BEGIN

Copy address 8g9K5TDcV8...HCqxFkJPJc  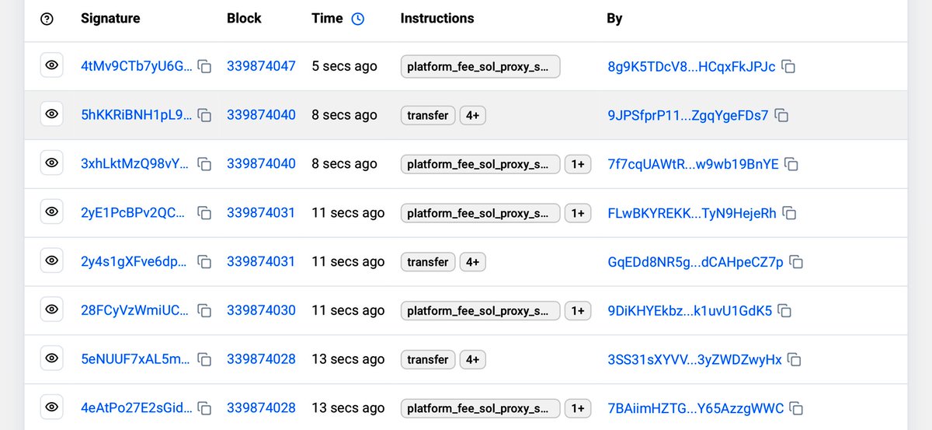788,67
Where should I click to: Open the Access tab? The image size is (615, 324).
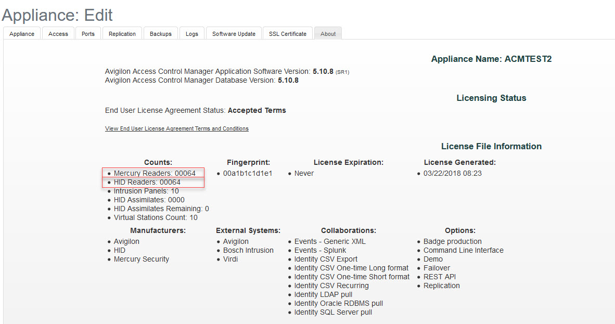pyautogui.click(x=58, y=33)
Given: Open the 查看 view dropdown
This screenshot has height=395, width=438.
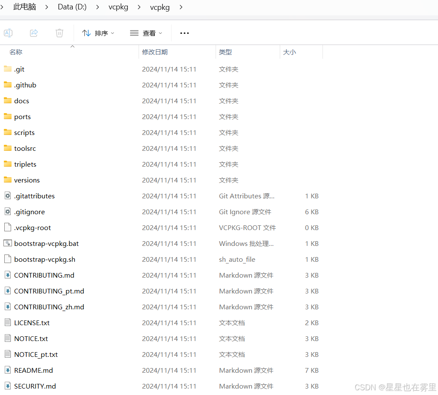Looking at the screenshot, I should point(146,33).
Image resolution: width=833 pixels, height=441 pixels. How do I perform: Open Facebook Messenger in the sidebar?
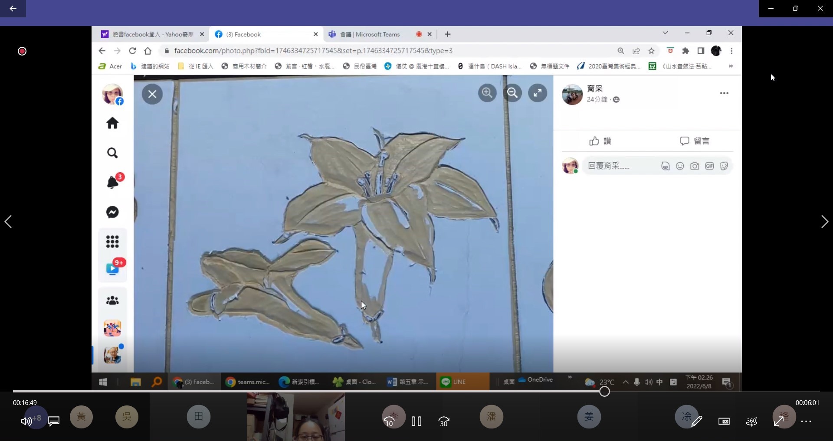click(112, 212)
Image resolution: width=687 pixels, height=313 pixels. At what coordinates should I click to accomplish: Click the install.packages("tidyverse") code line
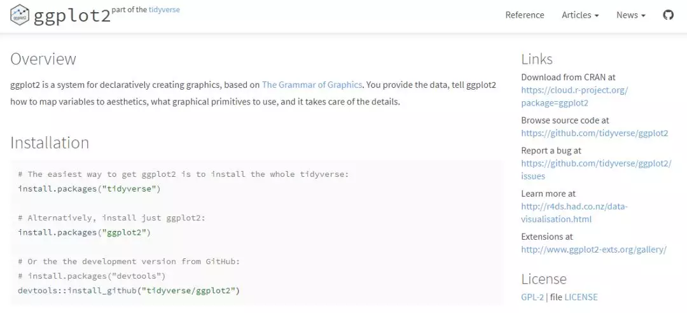[x=89, y=189]
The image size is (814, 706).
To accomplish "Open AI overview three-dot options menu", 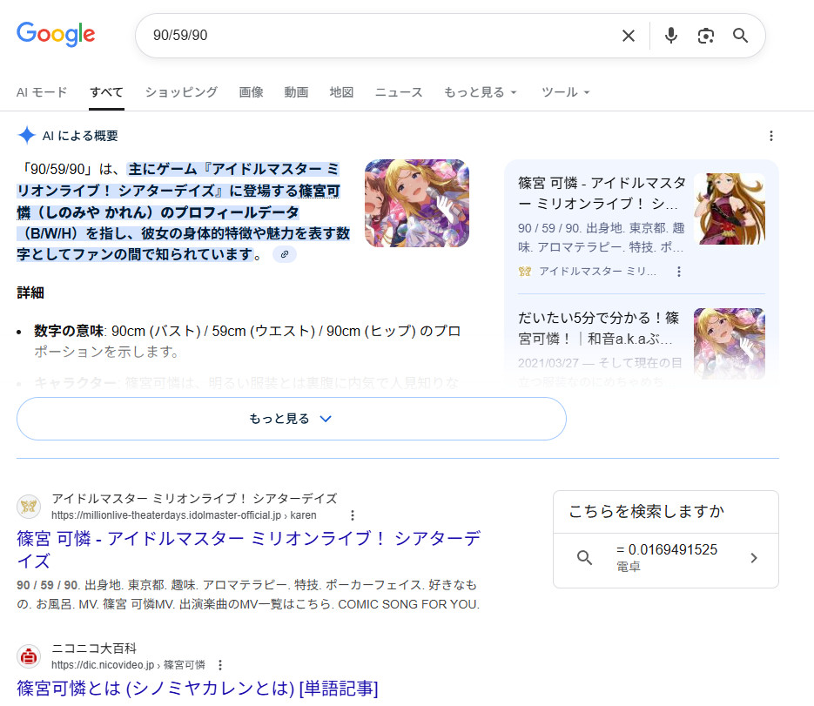I will (x=770, y=136).
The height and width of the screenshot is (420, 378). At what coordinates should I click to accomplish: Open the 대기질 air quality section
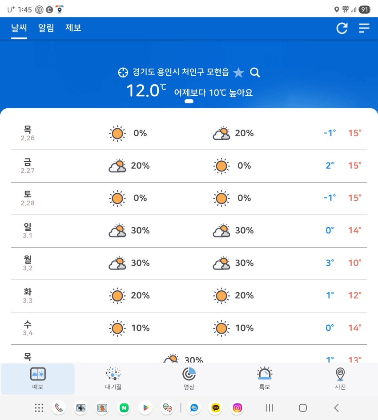tap(113, 379)
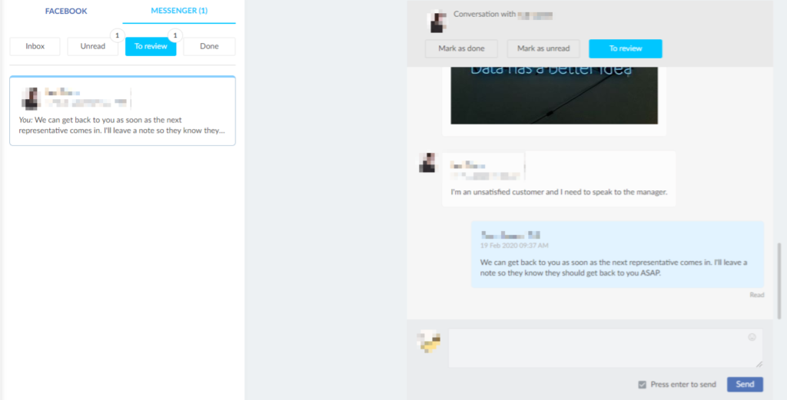
Task: Open the emoji picker in reply box
Action: click(752, 337)
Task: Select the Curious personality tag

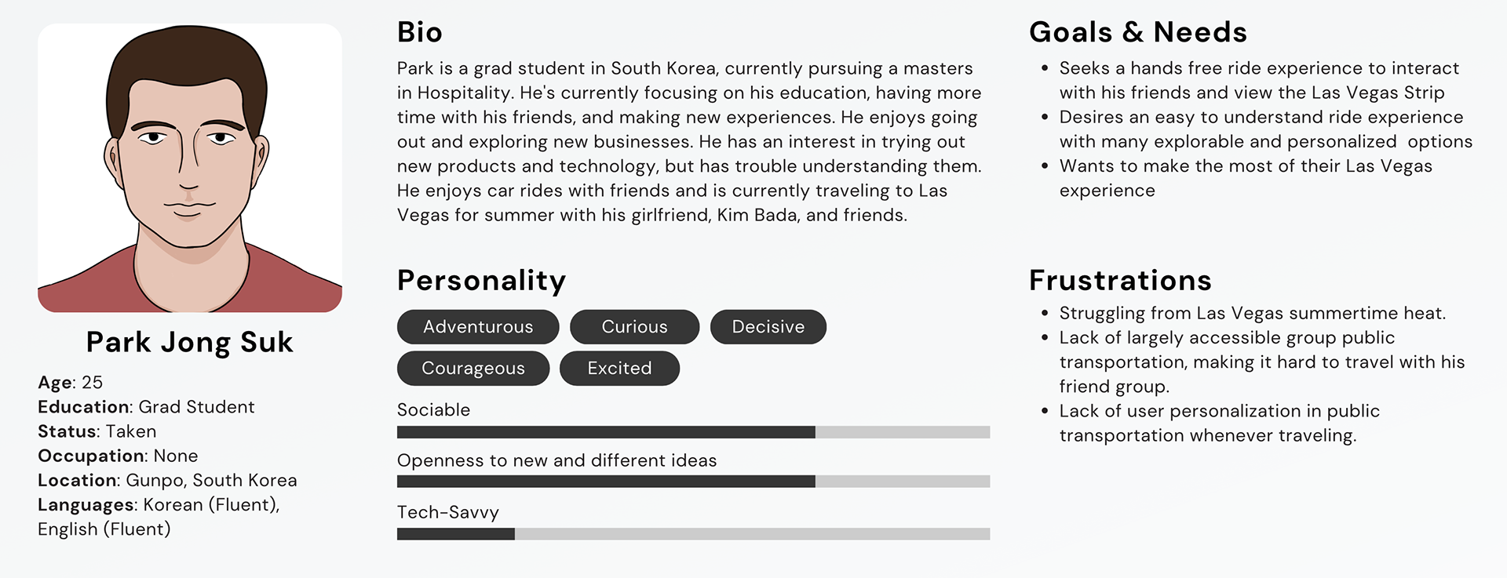Action: click(634, 327)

END

▶ **Task statement**: To complete this exercise, repeat exactly the lines above from the one holding "The height and" to the end of the listing, both included, and leave the pictures out.

▶ **Answer space**:
The height and width of the screenshot is (420, 378). At what coordinates should I click to accomplish: Open the 대기질 air quality section
tap(113, 379)
Task: Open the emoji picker in reply box
Action: click(752, 337)
Task: Select the Curious personality tag

Action: click(634, 327)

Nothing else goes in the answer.